[Start of Data listing]

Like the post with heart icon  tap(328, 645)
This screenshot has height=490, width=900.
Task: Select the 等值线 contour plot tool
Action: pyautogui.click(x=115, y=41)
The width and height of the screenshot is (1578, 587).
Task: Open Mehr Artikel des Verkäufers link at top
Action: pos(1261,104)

[End of Data listing]

**Task statement**
Reproduce every line of the items above character for character, changing nothing.

**Solved problem**
Like the post with heart icon  tap(328, 645)
This screenshot has height=490, width=900.
Task: Select the 等值线 contour plot tool
Action: pyautogui.click(x=115, y=41)
The width and height of the screenshot is (1578, 587).
Task: Open Mehr Artikel des Verkäufers link at top
Action: pos(1261,104)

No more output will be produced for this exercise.